Libertà e fedina penale pulita in cambio dello sgombero degli edifici pubblici occupati, a Kiev e in diverse città dell’occidente del paese, inclusa Leopoli, centro d’irradiazione del nazionalismo ucraino. È questo il senso dell’amnistia «vincolata» offerta da Viktor Yanukovich ai dimostranti che hanno preso parte agli scontri di queste settimane. Il presidente l’ha approvata il 31 gennaio, dando a Euromaidan, questo il nome del movimento che gli si oppone, quindici giorni di tempo per porre fine alle occupazioni.

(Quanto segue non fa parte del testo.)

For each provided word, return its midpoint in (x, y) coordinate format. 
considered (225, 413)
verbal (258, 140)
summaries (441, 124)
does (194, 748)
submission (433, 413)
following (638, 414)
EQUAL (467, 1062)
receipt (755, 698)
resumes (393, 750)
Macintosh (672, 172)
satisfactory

L’ultimatum si avvicina, ma i dimostranti e i partiti dell’opposizione (nella foto reuters le proteste a Kiev), che bollano l’amnistia come un ricatto, non intendono togliere il disturbo. Difficile capire come andrà a finire. Yanukovich potrebbe scegliere la soluzione di forza. Tra l’altro il governo avrebbe approvato in queste ore un piano per liberare il centro di Kiev. L’alternativa è che arrivi qualche novità importante dai negoziati in corso tra il campo presidenziale e le forze dell’opposizione, rappresentate da Arseniy Yatseniuk, Vitali Klitschko e Oleh Tyahnybok (secondo un quotidiano ucraino il capo dello staff di Yanucovich avrebbe incontrato Tymoshenko). Ma le trattative, dopo l’approvazione dell’amnistia, preceduta dalle dimissioni del premier Mykola Azarov e dalla cancellazione delle contestate leggi «anti-protesta», si sono arenate.
Non c’è accordo né sulla formazione del nuovo esecutivo, possibilmente di unità nazionale; né su come avviare una riforma della costituzione, con trasferimento di poteri dalla presidenza al parlamento; né infine sulla possibile convocazione di elezioni generali e presidenziali (queste ultime previste a febbraio 2015) anticipate. Con i due poli dell’Ucraina che non riescono a trovare una via d’uscita dalla crisi, pare tocchi alle diplomazie occidentali e russa dare un qualche impulso. Il problema è che hanno posizioni confliggenti. L’Ue ha appena diffuso un comunicato, firmato dai ministri degli esteri dei 28 paesi membri, in cui si chiede la nascita di un governo inclusivo, la riforma costituzionale e le elezioni anticipate. In sostanza si abbracciano esplicitamente le istanze dell’opposizione, mostrando un po’ di muscoli. Postura, questa, dettata probabilmente dal recente «fuck the Eu» pronunciato da Victoria Nuland, assistente al segretariato americano di stato. Con quell’espressione, il pezzo forte di una sua recente conversazione con l’ambasciatore statunitense a Kiev, intercettata e diffusa sul web, Nuland aveva auspicato di coinvolgere nella partita ucraina l’Onu, togliendo spazio all’Ue. Il motivo è duplice, per la World Politics Review. C’entra l’insofferenza verso il tatticismo europeo e c’entra la necessità di rassicurare – quindi edulcorare – Mosca. D’altronde il casus belli del pasticcio ucraino è stato il pacchetto economico-doganale offerto dall’Ue nell’ambito della Eastern Partnership, iniziativa mirata a rafforzare la cooperazione con i paesi ex Urss. Un’ingerenza, secondo Mosca, che può mandare all’aria la sua Unione eurasiatica, progetto orientato a riaggregare lo spazio post-sovietico. L’Ucraina ne è un pilastro. Putin, così, ha prima indotto Yanukovich a scartare l’offerta con tutta una serie di pressioni, concedendogli poi un maxi prestito da 15 miliardi di dollari affiancato da ingenti sconti sul gas.
Si dà il caso che Kiev abbia finora incassato solo una minima parte di questi soldi (tre miliardi). Il resto è stato messo in freezer dal Cremlino. Che prima di pagare vuole che Yanukovich – Putin non lo stima, ma non può farne a meno – riprenda in qualche modo il controllo della situazione. E intanto, per farsi capire ancora meglio, ha varato una serie di restrizioni doganali sulle merci in arrivo dall’Ucraina. L’Europa risponde dicendosi pronta a compensare Kiev per i danni che potrebbe subirne, mettendo sul piatto soldi, in prestiti concertati con il Fmi, a patto che il paese faccia riforme serie. In tutte queste manovre non è davvero facile trovare un possibile punto di convergenza che metta al riparo Kiev da scenari imprevedibili.